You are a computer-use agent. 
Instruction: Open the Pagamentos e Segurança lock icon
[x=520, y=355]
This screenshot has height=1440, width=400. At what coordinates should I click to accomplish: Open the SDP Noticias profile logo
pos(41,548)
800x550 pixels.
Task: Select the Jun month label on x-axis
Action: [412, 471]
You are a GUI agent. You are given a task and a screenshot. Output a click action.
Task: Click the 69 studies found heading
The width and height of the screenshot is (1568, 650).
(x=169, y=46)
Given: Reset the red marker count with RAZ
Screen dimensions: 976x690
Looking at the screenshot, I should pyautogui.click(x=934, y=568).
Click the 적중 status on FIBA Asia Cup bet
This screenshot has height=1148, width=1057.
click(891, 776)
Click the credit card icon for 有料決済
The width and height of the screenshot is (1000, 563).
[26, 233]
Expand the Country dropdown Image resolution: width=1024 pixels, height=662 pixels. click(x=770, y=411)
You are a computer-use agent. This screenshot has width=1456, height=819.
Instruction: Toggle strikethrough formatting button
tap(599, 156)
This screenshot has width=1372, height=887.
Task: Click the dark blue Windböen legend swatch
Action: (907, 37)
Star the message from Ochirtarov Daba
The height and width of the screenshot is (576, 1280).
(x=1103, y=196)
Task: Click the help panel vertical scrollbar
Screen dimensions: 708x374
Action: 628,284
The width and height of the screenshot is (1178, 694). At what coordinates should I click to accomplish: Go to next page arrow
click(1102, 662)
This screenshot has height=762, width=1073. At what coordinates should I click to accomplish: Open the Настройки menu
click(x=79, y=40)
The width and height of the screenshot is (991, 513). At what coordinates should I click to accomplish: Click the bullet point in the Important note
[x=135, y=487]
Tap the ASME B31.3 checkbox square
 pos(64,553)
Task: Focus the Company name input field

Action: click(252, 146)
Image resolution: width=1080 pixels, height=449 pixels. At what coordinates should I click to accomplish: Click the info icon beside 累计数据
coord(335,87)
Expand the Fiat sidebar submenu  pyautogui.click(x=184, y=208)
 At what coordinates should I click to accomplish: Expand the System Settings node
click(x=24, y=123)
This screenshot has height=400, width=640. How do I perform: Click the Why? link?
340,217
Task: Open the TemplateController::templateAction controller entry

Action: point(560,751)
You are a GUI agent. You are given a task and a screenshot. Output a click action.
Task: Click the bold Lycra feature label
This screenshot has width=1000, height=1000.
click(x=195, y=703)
= = = =
• What is expected:
Return each line above precisely as written.

• Written response:
You are a computer-use agent. 
Instruction: Open the Pagamentos e Segurança lock icon
[x=520, y=355]
This screenshot has height=1440, width=400. At what coordinates should I click to accomplish: Open the SDP Noticias profile logo
pos(41,548)
800x550 pixels.
Task: Select the Jun month label on x-axis
Action: [412, 471]
You are a GUI agent. You are given a task and a screenshot. Output a click action.
Task: Click the 69 studies found heading
The width and height of the screenshot is (1568, 650).
(x=169, y=46)
Given: Reset the red marker count with RAZ
Screen dimensions: 976x690
Looking at the screenshot, I should pyautogui.click(x=934, y=568).
Click the 적중 status on FIBA Asia Cup bet
This screenshot has height=1148, width=1057.
click(891, 776)
Click the credit card icon for 有料決済
The width and height of the screenshot is (1000, 563).
[26, 233]
Expand the Country dropdown Image resolution: width=1024 pixels, height=662 pixels. click(x=770, y=411)
You are a computer-use agent. This screenshot has width=1456, height=819.
Instruction: Toggle strikethrough formatting button
tap(599, 156)
This screenshot has width=1372, height=887.
Task: Click the dark blue Windböen legend swatch
Action: (907, 37)
Star the message from Ochirtarov Daba
The height and width of the screenshot is (576, 1280).
(x=1103, y=196)
Task: Click the help panel vertical scrollbar
Screen dimensions: 708x374
Action: 628,284
The width and height of the screenshot is (1178, 694). At what coordinates should I click to accomplish: Go to next page arrow
click(1102, 662)
This screenshot has height=762, width=1073. At what coordinates should I click to accomplish: Open the Настройки menu
click(x=79, y=40)
The width and height of the screenshot is (991, 513). At what coordinates should I click to accomplish: Click the bullet point in the Important note
[x=135, y=487]
Tap the ASME B31.3 checkbox square
 pos(64,553)
Task: Focus the Company name input field

Action: click(252, 146)
Image resolution: width=1080 pixels, height=449 pixels. At what coordinates should I click to accomplish: Click the info icon beside 累计数据
coord(335,87)
Expand the Fiat sidebar submenu  pyautogui.click(x=184, y=208)
 At what coordinates should I click to accomplish: Expand the System Settings node
click(x=24, y=123)
This screenshot has height=400, width=640. How do I perform: Click the Why? link?
340,217
Task: Open the TemplateController::templateAction controller entry

Action: point(560,751)
You are a GUI agent. You are given a task and a screenshot. Output a click action.
Task: Click the bold Lycra feature label
This screenshot has width=1000, height=1000.
click(x=195, y=703)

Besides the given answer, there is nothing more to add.